Si je croyais aux incantations que ma grand-mère avait murmurées pendant des années au-dessus de ma tête lorsque j’allais me coucher, j’aurais sûrement pensé que toutes ses longues minutes avaient finalement servi à quelque chose. Au moment où j’éternuais, un long jet de feu traversa l’air que j’avais respiré un instant auparavant. Devant moi, à quelques mètres du sol, un ignoble dragon de cendres déployait ses ailes. Il fallait que je l’attaque, que je me défende. Le temps semblait s’être figé. Tous les conseils d’Enia revinrent d’un coup dans mon esprit : ne pas s’enfuir, viser les yeux, défendre les autres… À ma droite, Fanir était déjà en position. Derrière moi, Isik sortait une flèche de son carquois. Ensemble, nous pourrions peut-être l’abattre.

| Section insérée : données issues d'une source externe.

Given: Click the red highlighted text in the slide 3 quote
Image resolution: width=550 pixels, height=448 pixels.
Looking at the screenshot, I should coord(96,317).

Et pourtant… Pourtant, j’avais l’impression qu’il me manquait quelque chose, comme une idée fugace dont on n’arrive pas à se saisir. Pourquoi déployait-il ses ailes alors qu’il pouvait nous tuer sans attendre ? Je sentais que les autres m’attendaient, ne comprenaient pas. Il fallait saisir notre seule chance. Dans un instant, il serait trop tard. Et pourtant… Pourtant, j’hésitais. Quelque chose clochait. C’est lorsque Fanir, ne pouvant plus attendre, projeta sa flèche enflammée, que mon regard fut attiré par un mouvement étrange. Une figure sombre et imposante avançait furtivement sur le chemin de ronde désert, un peu plus loin. La réponse à mes questions muettes me frappa alors de plein fouet. Le dragon était un piège, un leurre destiné à nous faire oublier la présence de cette silhouette encapuchonnée, de toute évidence une pièce maîtresse dans le jeu des affrontements.
J’avais le choix entre sauver ma vie et celle de mes deux amis ou faire le pari fou que tuer cet être vivant ralentirait considérablement la progression de l’armée ennemie. Je n’hésitai pas une seconde. Ma flèche traversa de part en part l’homme, qui s’écroula dans une flaque de sang. À présent, le dragon allait cracher et il me faudrait mourir. J’espérais seulement qu’Enia serait fière de moi, où qu’elle soit. Que mon sacrifice n’avait pas été vain. Je laissai l’obscurité s’emparer de moi, sans regret.
Mais les dieux n’en avaient pas décidé ainsi et, malgré moi, mes yeux s’ouvrirent sur le corps calciné de mon ami malicieux.